The Samsung Gear VR headset is strapped on and the inside of VIMtrek founder and CEO Arol Wolford’s corner office in Norcross transforms into a magnetic resonance imaging lab in a hospital – one still on a computer-assisted drawing board.
The VIMtrek software powering this architectural software demonstration kicks into its augmented reality feature by focusing on a light fixture in the lab and tapping on the side of the Gear headset. A box with specifications and price options for the fixture opens up on the screen. Another feature gives you an environmental scorecard for the room’s building materials. But Wolford, a grandfatherly type who has been an influence in architectural software for more than three decades, says it’s VIMtrek’s virtual reality technology that steals the show for doctors who have seen the demo.
“Put VIMtrek on the Samsung phone, and you get to walk through the rooms, and the doctors are all of a sudden a lot more empowered,” Wolford said. “Instead of looking at 2D plans or a (costly) Hollywood-style setup, they experience it.”
Rather than discovering too late that the MRI machine is set too close to the wall, making maintenance difficult, doctors can request that design change early in the construction process. That’s one result of the gaming technology serving as the foundation of VIMtrek: More input means fewer cost overruns. The software’s VIMnotes feature lets building owners, subcontractors and materials providers make suggestions that show up on the screen. Architectural and engineering design changes are rendered ultra-fast by VIMtrek’s Unity gaming engine. “From three days to less than an hour,” Wolford said. Results are sent back and forth via VIMtrek’s cloud.
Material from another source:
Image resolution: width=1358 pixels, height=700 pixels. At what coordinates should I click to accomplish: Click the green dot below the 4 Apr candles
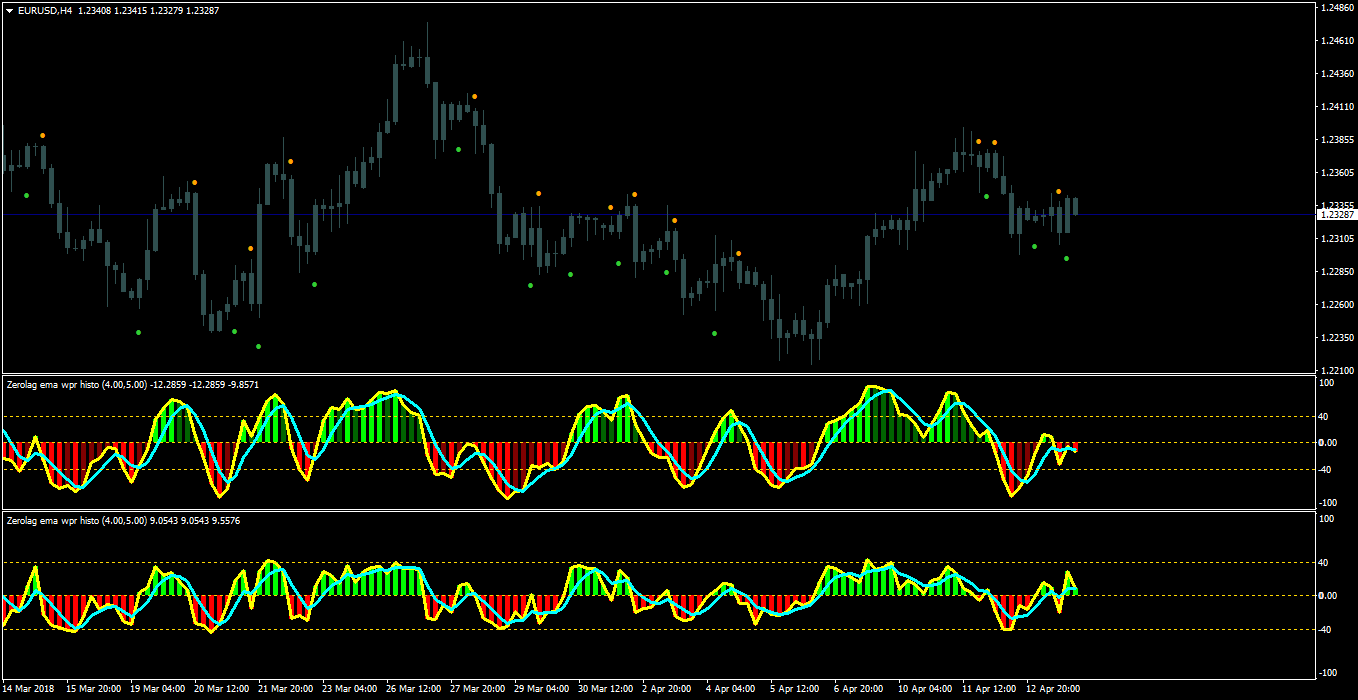point(714,334)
That process promises to reduce both change order costs and a building’s energy and CO2 impact. It also opens up the collaborative process in the architecture, engineering and construction industries.
The VIM in VIMtrek stands for “visual information model,” a take on the current BIM (“building information model”) standards represented by Autodesk’s Revit software, the industry leader. “To take it to the next step, one needs to go from BIM to VIM,” Wolford said. “VIM democratizes things. It allows ubiquity, it allows an easy-to-use thing like a gaming engine to get in front of the subcontractors and the building product manufacturing reps. These people with VIMtrek are getting to see the buildings, for once, not in a 2D set of drawings, but in 3D.”
All kinds of tech trends are colliding within VIMtrek – virtual reality, gaming technology, computer assisted drawing, big data, collaboration. It’s not just good business sense that allows VIMtrek to integrate with Revit and other popular architectural software. He’s had a hand in building out this industry since 1982.
That was when Wolford, then a 29-year-old escapee from his Silicon Valley roots, established his first company, Construction Market Data (CMD), in Atlanta. The same factors leading many now to make the journey to the Southeast from Northern California’s expensive suburbs drove him back then. “I looked at Minneapolis, Washington D.C., and Atlanta. I loved San Francisco, but the homes there for a regular person in the 1980s were $500,000. Here, $100,000 got you a better home.”
CMD quickly grew to dominate the then-nascent building information technology business. Five employees morphed into 1500 staffing 85 offices around the country, along with outposts in Canada and Asia. “We had a good company together,” he recalled. “It’s one of those deals where it really was the people, and me stepping aside and letting them go. Maybe I had the vision, but they made it happen.”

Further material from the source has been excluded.